(To do): Any picture in the entries is to be skipped, while everything else is transcribed word for word.
-=-=-
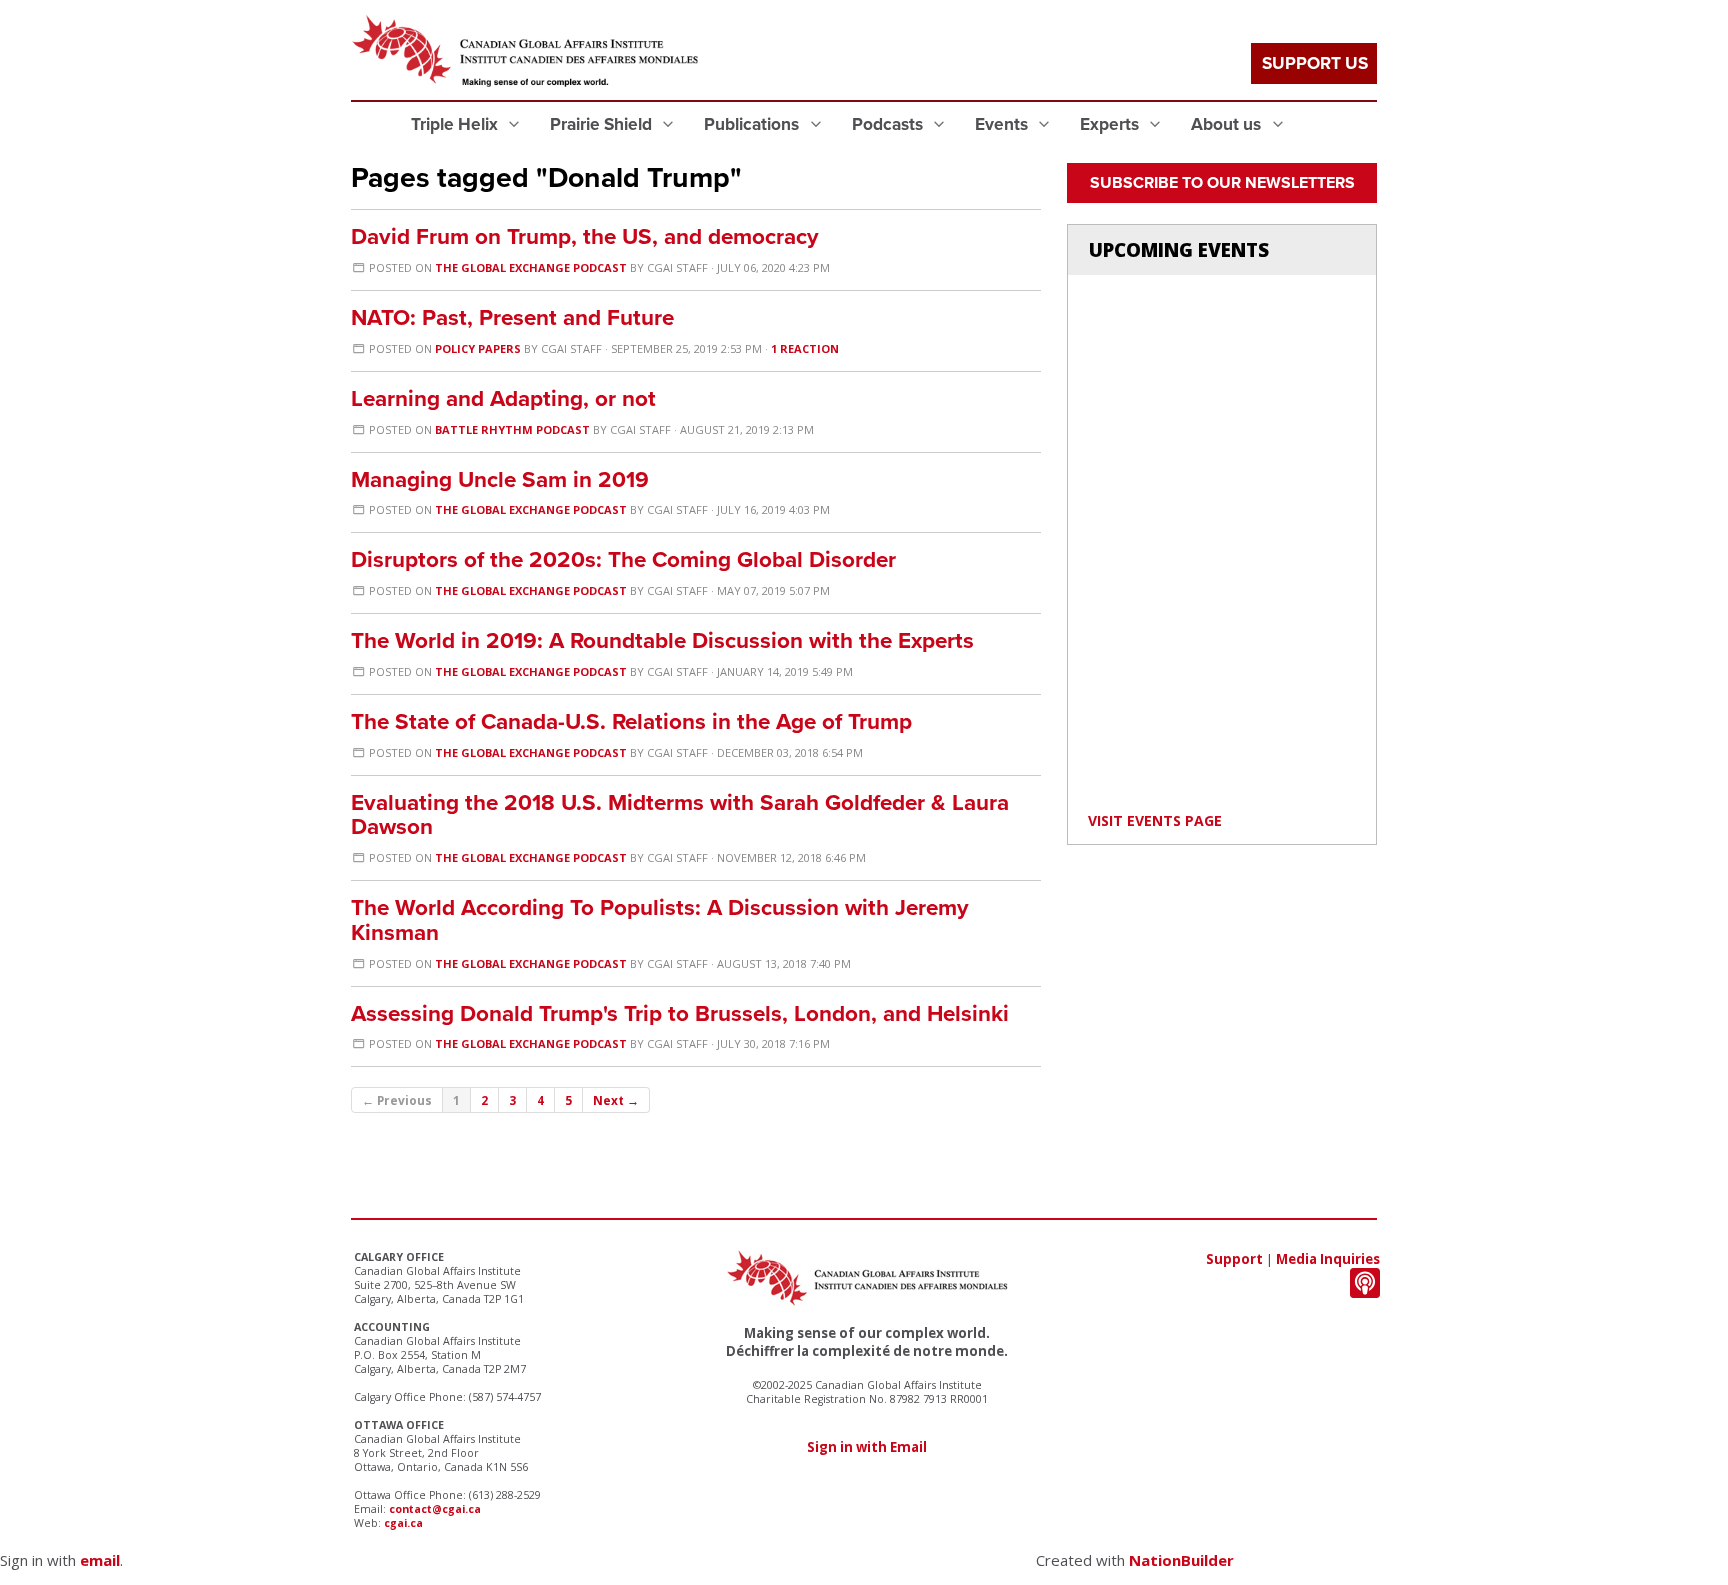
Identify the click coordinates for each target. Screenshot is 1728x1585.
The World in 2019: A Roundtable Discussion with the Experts (662, 640)
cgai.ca (403, 1523)
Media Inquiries (1328, 1259)
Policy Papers (478, 348)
-=-=-
(Written answer):
Identify the click coordinates for each target. Screenshot is 1728x1585.
The World in 2019: A Roundtable Discussion with the Experts (662, 640)
cgai.ca (403, 1523)
Media Inquiries (1328, 1259)
Policy Papers (478, 348)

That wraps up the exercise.